Protect The 1st on Monday filed a comment with HHS detailing many of the ways in which the proposed recension of a 2019 rule to protect the religious conscience rights of physicians, nurses, and other health-care providers will hurt access to care among low-income and underserved Americans.
In 2019, the Department of Health and Human Services (HHS) reported that a poll showed that more than 80 percent of healthcare providers who are religious would likely limit their scope of practice if they were required to participate in practices and procedures – such as abortion or sex reassignment surgery – to which they have a moral, ethical, or religious objection.
“If the existing rule is rescinded, many of these physicians will be forced to choose between obeying their conscience or violating their most cherished beliefs,” said Gene Schaerr, general counsel of Protect The 1st. “There is no lack of health-care providers who are willing to provide these procedures. Trying to force the minority of doctors and other providers to violate their conscience is a pointless exercise in religious discrimination and enforced ideological conformity.”
Protect The 1st asks HHS:
Please explain why, in the Department’s view, religious freedoms do not warrant protective regulatory provisions similar to those protecting other civil rights.

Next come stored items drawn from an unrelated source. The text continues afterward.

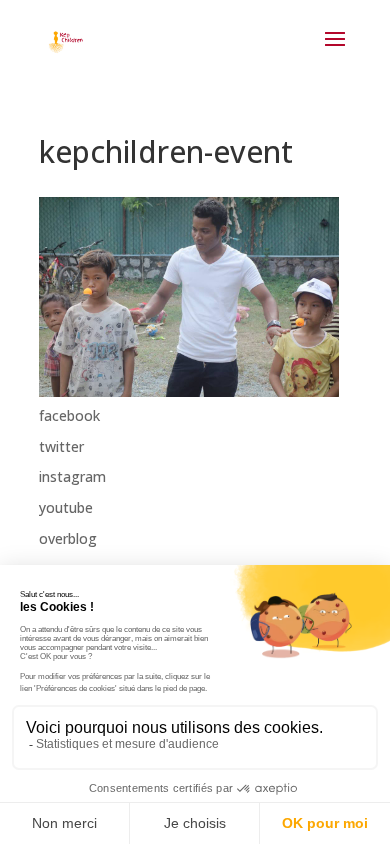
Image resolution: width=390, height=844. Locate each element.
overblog (68, 538)
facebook (69, 415)
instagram (72, 476)
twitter (61, 446)
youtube (66, 507)
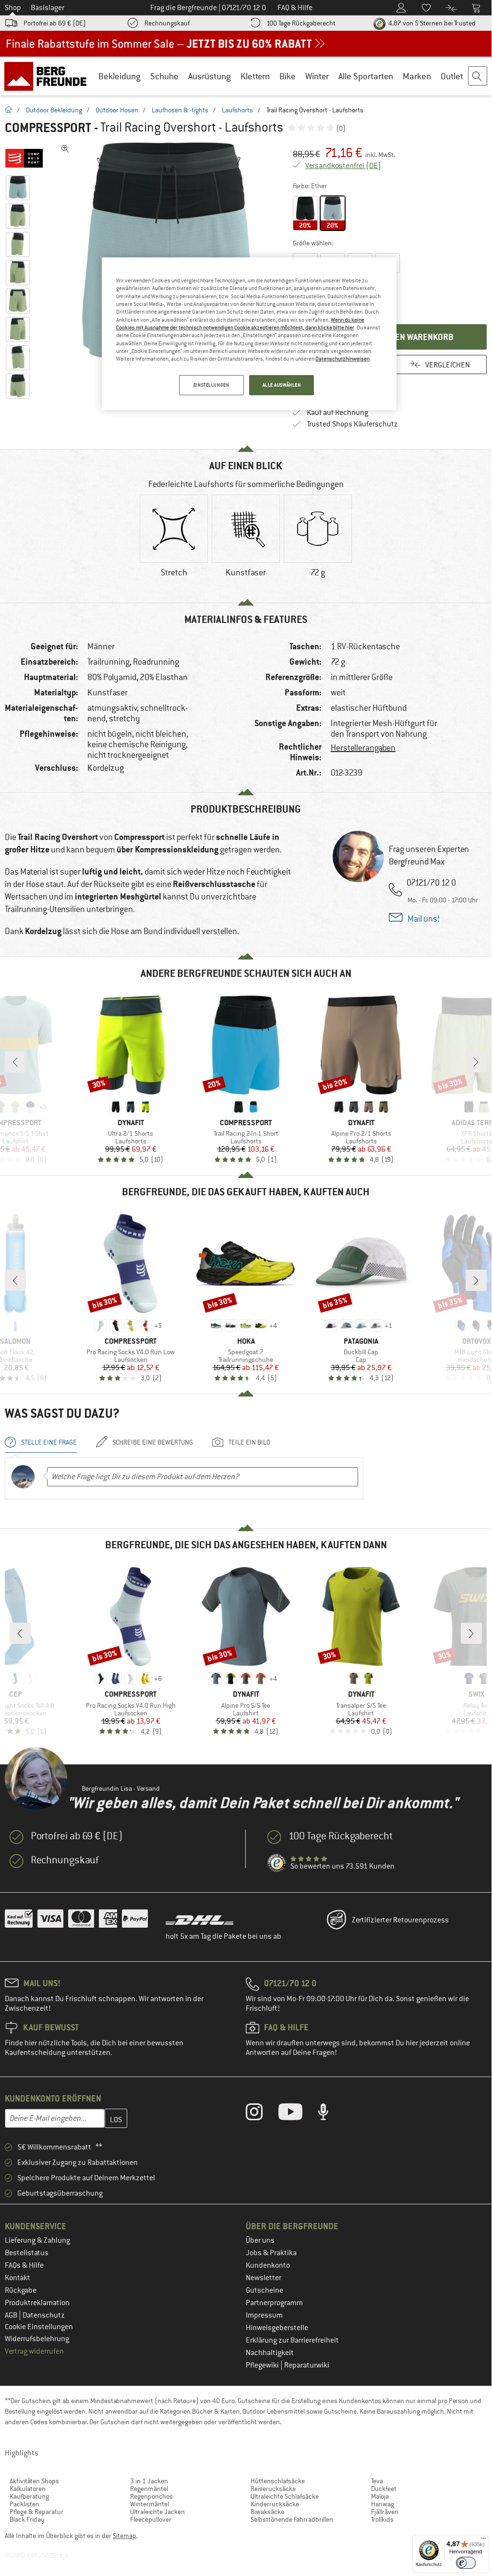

Please estimate how many doctors will likely leave the medical profession if they are required to perform medical procedures to which they are religiously opposed.
Please estimate the effect on underserved communities if religious hospitals and other entities choose to shut down rather than perform procedures to which they are religiously opposed.
Please estimate the rate at which patients will be unable to obtain what the Department considers healthcare if the 2019 final rule is largely rescinded.
The Protect The 1st comment also noted that the HHS proposal to move from reviews of systemic offenders to a “case-by-case” basis will shift the burden of litigation to injured parties. The department’s removal of all compliance requirements will almost certainly encourage the recent rash of local laws that discriminate on the basis of religion.
The Protect The 1st filing also said that the “proposed new rule is so deficient as to appear half-hearted in its attempt to protect religious freedoms.” In seeking to purportedly protect religious liberty and expand healthcare, the department’s new rule “cuts its own feet out from under it.”
Protect The 1st will work to communicate the dire nature of this rule change – and its impact on those who can least afford a restriction of access to health care – to the Biden Administration and to Congress.